Defendant contends that during Decedent Lidia Villavicencio-Caballero’s residency at St. Edna, Decedent, via her representative Lidia Entrala, signed an Arbitration Agreement on 12/8/20. (Silva Decl., ¶¶ 4, 5, Ex. A; Do Decl., Ex. AA (Appointment of Personal Representative).)

 

The parties submit conflicting evidence as to whether Entrala ever signed the arbitration agreement on behalf of Decedent.
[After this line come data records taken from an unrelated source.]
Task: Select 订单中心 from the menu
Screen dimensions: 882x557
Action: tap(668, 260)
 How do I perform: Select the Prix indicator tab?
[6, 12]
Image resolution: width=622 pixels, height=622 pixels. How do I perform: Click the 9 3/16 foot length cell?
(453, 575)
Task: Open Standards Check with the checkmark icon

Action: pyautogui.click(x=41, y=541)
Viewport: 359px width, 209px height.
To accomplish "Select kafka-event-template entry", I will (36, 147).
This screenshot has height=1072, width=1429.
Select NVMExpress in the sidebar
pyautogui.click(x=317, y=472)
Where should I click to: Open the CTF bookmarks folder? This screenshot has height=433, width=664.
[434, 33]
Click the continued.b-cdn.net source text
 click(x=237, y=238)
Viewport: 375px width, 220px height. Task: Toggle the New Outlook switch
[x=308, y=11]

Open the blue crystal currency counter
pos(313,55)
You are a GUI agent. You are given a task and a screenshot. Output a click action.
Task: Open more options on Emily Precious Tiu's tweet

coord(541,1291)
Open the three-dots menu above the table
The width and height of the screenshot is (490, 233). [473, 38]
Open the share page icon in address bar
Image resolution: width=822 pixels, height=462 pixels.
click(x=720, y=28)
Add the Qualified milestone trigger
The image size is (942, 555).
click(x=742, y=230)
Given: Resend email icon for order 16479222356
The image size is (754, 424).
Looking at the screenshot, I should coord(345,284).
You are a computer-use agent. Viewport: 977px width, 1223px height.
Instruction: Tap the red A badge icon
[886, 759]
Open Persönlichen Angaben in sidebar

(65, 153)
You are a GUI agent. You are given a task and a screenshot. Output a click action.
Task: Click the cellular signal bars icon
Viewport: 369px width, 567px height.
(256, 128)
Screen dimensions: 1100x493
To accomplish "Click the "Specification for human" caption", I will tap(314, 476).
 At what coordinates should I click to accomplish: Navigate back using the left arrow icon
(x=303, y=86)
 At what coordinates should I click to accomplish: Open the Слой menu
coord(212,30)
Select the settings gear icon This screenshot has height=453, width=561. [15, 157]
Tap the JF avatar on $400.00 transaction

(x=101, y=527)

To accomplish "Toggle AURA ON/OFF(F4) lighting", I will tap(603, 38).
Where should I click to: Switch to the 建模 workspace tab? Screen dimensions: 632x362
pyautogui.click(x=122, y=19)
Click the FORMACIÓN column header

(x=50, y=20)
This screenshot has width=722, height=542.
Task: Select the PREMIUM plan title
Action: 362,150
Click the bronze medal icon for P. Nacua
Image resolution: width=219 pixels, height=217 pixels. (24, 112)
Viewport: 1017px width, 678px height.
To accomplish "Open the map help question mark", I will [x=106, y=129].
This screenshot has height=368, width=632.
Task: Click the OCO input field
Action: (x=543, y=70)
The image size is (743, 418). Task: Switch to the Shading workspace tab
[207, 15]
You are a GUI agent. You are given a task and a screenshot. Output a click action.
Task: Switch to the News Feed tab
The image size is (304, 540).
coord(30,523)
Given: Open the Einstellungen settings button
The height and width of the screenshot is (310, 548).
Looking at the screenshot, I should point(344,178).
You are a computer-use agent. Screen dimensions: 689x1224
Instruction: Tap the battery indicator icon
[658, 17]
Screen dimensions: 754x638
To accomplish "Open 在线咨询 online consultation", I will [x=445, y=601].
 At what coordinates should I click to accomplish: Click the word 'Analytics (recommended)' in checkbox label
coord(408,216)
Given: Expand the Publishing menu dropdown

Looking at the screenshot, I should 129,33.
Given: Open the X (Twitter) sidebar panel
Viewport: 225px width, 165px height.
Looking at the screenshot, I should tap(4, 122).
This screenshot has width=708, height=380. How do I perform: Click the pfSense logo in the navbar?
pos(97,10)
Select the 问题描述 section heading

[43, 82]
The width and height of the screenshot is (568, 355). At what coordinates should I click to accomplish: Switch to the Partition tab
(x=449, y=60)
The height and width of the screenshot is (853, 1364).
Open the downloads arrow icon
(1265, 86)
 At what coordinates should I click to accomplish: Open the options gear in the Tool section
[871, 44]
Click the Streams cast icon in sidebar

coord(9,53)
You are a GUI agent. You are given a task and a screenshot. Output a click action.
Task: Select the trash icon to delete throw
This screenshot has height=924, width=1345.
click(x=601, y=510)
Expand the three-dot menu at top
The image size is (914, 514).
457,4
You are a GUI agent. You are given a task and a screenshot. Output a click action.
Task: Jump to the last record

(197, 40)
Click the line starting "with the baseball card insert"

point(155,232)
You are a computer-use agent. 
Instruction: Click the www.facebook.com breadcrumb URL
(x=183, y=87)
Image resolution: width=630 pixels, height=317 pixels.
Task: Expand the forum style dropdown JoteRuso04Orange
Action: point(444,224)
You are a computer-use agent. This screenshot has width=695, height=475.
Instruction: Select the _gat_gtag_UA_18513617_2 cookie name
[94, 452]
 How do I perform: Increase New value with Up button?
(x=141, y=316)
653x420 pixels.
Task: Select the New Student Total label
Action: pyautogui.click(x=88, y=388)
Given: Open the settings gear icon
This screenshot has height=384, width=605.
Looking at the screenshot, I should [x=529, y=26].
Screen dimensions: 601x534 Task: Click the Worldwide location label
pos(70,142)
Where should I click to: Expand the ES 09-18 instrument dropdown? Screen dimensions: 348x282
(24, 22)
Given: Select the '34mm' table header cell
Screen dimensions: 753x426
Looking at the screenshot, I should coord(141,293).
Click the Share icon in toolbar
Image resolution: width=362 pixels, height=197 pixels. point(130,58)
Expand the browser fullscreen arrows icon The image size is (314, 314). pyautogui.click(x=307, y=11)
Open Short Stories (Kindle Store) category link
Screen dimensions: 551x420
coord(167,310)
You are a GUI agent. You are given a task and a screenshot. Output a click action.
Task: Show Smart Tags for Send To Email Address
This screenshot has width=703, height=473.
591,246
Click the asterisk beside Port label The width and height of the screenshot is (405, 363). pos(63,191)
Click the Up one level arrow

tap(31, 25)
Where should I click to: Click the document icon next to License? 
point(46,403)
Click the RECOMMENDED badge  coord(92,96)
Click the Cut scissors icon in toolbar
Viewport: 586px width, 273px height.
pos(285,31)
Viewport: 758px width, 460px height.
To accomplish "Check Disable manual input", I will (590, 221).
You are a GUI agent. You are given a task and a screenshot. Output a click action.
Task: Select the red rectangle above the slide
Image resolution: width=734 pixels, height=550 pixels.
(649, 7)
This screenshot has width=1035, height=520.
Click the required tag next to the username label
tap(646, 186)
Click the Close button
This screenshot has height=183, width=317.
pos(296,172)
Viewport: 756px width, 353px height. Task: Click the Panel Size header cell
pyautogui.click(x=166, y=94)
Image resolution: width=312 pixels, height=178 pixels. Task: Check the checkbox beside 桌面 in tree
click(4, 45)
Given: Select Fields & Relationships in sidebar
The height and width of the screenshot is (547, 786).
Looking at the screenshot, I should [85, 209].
Defendant submits a declaration from Blanca Silva, the Admissions Coordinator at St. Edna, who declares that she observed Ms. Entrala review and sign the Arbitration Agreement, thereby indicating that she accepted its terms on behalf of Decedent. (Silva Decl., 9.)  In opposition, Plaintiff submits a declaration stating that she does not recall ever signing or seeing the arbitration agreement.  She states she was diagnosed with Covid on 11/26/20 and was in quarantine through 12/11/20.  She states she never left her house on December 8th, the date she purportedly signed the agreement. (Entrala Decl., ¶ 2.)  In reply, Defendant submits a declaration from Donna Durkin, St. Edna’s Business Office Manager, who attaches an audit trail that demonstrates that Plaintiff viewed and electronically signed various documents on 12/8/20. (Durkin Reply Decl., ¶ 2, Ex. A.)

 

Ultimately, the Court need not make a determination as to the credibility of the parties and the conflicting evidence, for the reasons stated below.

 

There is no dispute Decedent did not sign the arbitration agreement; rather, Plaintiff purportedly signed it as Decedent’s lawful representative and responsible party.  (See, Appointment of Personal Representative, attached as Exhibit “AA” to Do Decl., and attached as Exhibit “C” to Junn Decl.)

 

The Appointment of Personal Representative is incomplete. It states the name of the applicant as Lidia Caballero (Decedent).  But the name of the individual to be appointed as representative is blank. Also, the signature line for the authorized representative is blank.

 

Also, importantly, the purpose of the appointment is to appoint a person “as my authorized representative to accompany, assist, and represent me in my application for, or redetermination of, Medi-Cal benefits.” (Id.)

 

The authorization does not confer authority on the representative to make any other healthcare or legal decisions for the applicant.

 

In Young v. Horizon West, Inc. (2013) 220 Cal. App. 4th 1122,

the owners and operators of a skilled nursing facility appealed from an order denying their motion to compel arbitration with their former patient, plaintiff and respondent Marylin Young.  Appellants argued the trial court erred in determining plaintiff's daughter lacked authority to sign an arbitration agreement on plaintiff's behalf. The court of appeal agreed with the trial court that the daughter’s execution of the arbitration agreement was unauthorized, and it affirmed the denial of the motion to compel arbitration. (Id. at 1124-1135.)

 

In Flores v. Evergreen at San Diego, LLC (2007) 148 Cal.App.4th 581, defendants sought to compel arbitration of elder abuse claims brought regarding Mrs. Flores, whose husband signed an arbitration agreement at her admission to a skilled nursing facility. Mr. Flores did not have power of attorney over his wife.  The court stated that “[g]enerally, a person who is not a party to an arbitration agreement is not bound by it.”  The court cited to Garrison v. Superior Court (2005) 132 Cal.App.4th 253, 265, where, in contrast, the Court held that proof of a daughter’s durable power of attorney to make health care decisions for her mother was sufficient to allow her to bind her mother to an arbitration agreement in the health care facility’s admission documents. (Id. at 587.)

 

As noted above, Defendant here only presents an incomplete and unsigned authorization to represent Decedent with respect to her application for Medicare benefits.  There is no evidence of any intent on the part of Decedent to confer agency on Plaintiff with respect to healthcare or legal decisions.

 

As a result, the Court finds that Defendant has failed to show a valid agreement to arbitrate the claims asserted in this matter. 

 

Plaintiff is ordered to give notice.